The main church functioning today was built in the 12th century and represents typical Romanesque style, although overlaid with later alterations and additions - notably an 18th century Baroque facade (which is using the 12th century colums in its construction).
Underneath the 12th century building, however, lurk remains of one eight centuries older: discovered by the Irish Dominicans who have been running San Clemente since 1667 after their expulsion from Ireland by the English rulers. It's likely that this 4th century church (burned during Norman invasions) housed the relics of St Clement, the fourth pope to whom the Basilica is dedicated.
But this is not the end of the layering: under the 12th century building, and below the remains of the 4th century one, hides a Roman structure around two thousand years old, containing a temple of Mithras: the altar depicting Mithras slaying the bull is sitting directly under the apse of the Christian church! The religion of Mithras was a Persian mystery cult related to fertility and popular among the Roman military at the same time as the Christianity was growing. Little is know of the details of the cult, which involved complex process of seven degrees of initiation.

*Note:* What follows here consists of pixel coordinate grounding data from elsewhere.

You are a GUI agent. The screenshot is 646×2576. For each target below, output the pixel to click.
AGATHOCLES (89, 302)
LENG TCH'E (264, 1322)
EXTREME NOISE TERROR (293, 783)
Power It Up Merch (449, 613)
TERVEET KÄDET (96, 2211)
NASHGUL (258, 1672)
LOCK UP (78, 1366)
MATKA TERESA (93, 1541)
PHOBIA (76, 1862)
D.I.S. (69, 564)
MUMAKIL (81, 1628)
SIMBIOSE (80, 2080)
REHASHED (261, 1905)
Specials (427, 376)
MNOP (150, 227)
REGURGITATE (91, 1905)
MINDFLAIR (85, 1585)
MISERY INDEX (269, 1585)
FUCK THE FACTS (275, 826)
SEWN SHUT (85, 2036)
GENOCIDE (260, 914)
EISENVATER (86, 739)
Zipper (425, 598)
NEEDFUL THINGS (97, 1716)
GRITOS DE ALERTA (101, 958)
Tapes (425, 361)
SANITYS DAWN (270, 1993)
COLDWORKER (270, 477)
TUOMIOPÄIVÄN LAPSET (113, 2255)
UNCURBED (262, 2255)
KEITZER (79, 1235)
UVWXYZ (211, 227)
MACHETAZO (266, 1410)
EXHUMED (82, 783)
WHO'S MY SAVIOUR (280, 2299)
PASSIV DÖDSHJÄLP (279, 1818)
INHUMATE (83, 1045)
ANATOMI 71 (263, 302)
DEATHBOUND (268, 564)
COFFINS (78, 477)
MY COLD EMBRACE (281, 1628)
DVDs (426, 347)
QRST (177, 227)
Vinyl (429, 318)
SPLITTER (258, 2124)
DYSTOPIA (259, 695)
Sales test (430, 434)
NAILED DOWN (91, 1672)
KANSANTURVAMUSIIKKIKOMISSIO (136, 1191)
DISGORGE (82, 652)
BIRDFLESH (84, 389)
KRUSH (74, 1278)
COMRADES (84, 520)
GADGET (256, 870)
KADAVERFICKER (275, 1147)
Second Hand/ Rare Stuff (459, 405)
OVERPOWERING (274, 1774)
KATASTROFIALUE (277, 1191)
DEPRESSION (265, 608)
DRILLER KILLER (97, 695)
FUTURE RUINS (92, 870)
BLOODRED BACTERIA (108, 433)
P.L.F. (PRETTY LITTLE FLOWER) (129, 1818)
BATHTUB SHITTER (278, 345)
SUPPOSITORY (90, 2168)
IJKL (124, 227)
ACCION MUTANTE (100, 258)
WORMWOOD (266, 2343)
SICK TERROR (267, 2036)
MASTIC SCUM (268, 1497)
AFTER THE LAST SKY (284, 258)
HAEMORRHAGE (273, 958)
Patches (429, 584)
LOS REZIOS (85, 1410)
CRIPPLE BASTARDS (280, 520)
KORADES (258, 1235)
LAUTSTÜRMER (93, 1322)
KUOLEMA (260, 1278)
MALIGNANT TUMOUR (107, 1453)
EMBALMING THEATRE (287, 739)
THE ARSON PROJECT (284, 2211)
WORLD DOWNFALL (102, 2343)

It's also believed that underneath it all are even older foundations dating to the time of the Roman republic, and who knows - maybe those were erected on a site where an Etruscan house once stood.
The highlight of the church is undoubtedly the wonderful mosaic in the apse, possibly the best in Rome, dating to the 12th century and filling the whole curved space with gloriously golden, Byzantine vision of the Cross as the Tree of Life, adorned with beautifully detailed animal figures and plant ornamentation. The Holy Cross raises at the centre of the mosaic, and from it spring multiple branches, blossoming with flowers. The branches are symbolic of the living Church and its connection, through centuries, to the Cross and to the original garden of paradise. A frieze of lambs guards the mosaic at the bottom.
The Basilica contains also some good frescos from 11th and 15th centuries.
Rome certainly was not built in a day, but rather grew organically through centuries, reusing, re-forming and sometimes auto-cannibalising its own urban and cultural substance.